Federal Archives decided to establish a section for machine-readable archives,
which became responsible for electronic records from former East German central
agencies and institutions as well as from federal government offices. Furthermore, this section was charged with
advising these federal offices on information management issues. The section was set up in August 1991 but
not provided with staff and basic technical equipment until summer 1993. By then, much precious time had already been
lost. The experiences with securing East German data files
showed that the creating organizations were not the best custodians of
machine-readable archives. Many data
files were no longer legible and data documentation was at least incomplete or
missing in most cases. Federal offices
only cared for these electronic records in so far as they could use them for
their purposes. However, these
experiences also showed that in a world where state and society are in constant
transition, it makes sense to have archivists engaged in electronic records
management and taking records of permanent value into their custody. In
the former GDR, machine-readable data holdings had been processed by centralized
mainframe systems in big data processing centres that belonged to the State and
received their commissions from government agencies and party
institutions. In most cases, they were
even institutionally affiliated with one or another of these agencies. Data processing centres throughout the East
German territory performed tasks and carried out orders from central government
agencies. Office
automation systems had been unknown in East Germany, and the first
applications for PCs with relatively small hard disks were not introduced in
East German government offices until the second half of the 1980s, shortly
before the collapse of the East German state.

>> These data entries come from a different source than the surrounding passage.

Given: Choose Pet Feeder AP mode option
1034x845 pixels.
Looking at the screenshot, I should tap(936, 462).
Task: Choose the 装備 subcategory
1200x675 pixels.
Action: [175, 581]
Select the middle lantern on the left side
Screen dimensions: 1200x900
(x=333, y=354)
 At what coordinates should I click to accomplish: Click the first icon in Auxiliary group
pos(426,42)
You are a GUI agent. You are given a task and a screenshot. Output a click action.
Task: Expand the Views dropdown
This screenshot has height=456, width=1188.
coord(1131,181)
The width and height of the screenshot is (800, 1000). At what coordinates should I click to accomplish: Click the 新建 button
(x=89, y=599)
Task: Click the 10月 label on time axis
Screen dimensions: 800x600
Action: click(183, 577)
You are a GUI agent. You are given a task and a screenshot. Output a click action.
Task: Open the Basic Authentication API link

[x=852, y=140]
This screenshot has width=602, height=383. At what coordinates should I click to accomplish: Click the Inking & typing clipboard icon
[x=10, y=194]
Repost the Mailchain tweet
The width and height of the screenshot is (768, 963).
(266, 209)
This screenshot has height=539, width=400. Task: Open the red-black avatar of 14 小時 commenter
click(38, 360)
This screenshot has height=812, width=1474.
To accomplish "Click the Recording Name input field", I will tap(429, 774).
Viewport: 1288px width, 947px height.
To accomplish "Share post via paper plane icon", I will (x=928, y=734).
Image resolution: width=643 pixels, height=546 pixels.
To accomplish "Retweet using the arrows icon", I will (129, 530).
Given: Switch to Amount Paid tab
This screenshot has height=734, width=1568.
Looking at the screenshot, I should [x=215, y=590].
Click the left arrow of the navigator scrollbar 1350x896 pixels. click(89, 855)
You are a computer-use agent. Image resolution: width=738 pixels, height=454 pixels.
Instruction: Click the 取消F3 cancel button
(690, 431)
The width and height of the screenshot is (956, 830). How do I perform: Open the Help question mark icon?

Generally speaking, the GDR had yet to begin the introduction of
decentralized desktop personal computers and local server networks. With
the coming of formal unification in October 1990, East German state agencies
and institutions that were not taken over by federal offices or one of the
newly established federal states ("Länder") were either privatised or
dissolved. The same happened to many
data processing centres throughout the territory of the former GDR. Therefore, archivists who tried to take over
electronic records were confronted with varying situations, depending on what
happened to the respective data centres after unification. Archivists
had the easiest time working with data processing centres still in operation
and now operated by a federal government agency or a Länder. In such instances, sufficiently documented
data holdings could be acquired, and it was easy to obtain information from
operators and programmers. Very
often, however, data processing centres were in operation for only a short time
before they were closed. In these
cases, a process of decay in operation and organization was already underway
while the various centres were still in existence. Specialists from these centres tried to find new jobs elsewhere
and took with them both knowledge and the relevant manuals and data
documentation, which they regarded as their personal property. Typically, only the data carriers were left
to the archivists. The
situation was better in those cases where the data processing centre was closed
down immediately and the doors were locked.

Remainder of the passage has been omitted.